-- Exercise description --
Among the entries below, find the line with "The image size is (720, 474).", then quote it and each following line up to and including the line with "Tap the star crystal reward icon x300", and nothing else.

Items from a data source
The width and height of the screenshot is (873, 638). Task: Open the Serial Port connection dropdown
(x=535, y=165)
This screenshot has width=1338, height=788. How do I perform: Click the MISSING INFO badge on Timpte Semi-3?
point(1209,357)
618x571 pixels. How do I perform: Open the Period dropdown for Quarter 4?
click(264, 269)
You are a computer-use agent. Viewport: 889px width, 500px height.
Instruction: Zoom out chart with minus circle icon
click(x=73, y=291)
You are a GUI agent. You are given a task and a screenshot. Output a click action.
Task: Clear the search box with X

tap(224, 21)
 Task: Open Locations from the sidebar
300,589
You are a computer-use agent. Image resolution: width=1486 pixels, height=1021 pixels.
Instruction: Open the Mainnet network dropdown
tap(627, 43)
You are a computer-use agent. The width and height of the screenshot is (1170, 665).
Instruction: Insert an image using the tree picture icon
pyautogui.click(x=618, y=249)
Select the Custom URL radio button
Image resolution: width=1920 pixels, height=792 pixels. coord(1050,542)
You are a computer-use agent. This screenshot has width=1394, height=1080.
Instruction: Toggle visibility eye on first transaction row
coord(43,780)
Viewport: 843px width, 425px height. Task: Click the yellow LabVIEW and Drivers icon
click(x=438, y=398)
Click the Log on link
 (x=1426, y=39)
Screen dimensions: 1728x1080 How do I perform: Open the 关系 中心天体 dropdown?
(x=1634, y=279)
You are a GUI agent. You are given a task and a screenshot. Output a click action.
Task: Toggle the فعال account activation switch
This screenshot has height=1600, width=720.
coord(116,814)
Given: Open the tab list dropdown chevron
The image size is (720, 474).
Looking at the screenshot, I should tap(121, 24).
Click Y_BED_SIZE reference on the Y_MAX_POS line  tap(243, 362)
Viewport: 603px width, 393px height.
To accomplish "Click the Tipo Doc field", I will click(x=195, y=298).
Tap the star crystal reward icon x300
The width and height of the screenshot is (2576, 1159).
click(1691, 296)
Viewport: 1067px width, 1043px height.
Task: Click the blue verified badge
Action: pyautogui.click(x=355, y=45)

-- Reply --
The image size is (720, 474).
Looking at the screenshot, I should tap(121, 24).
Click Y_BED_SIZE reference on the Y_MAX_POS line  tap(243, 362)
Viewport: 603px width, 393px height.
To accomplish "Click the Tipo Doc field", I will click(x=195, y=298).
Tap the star crystal reward icon x300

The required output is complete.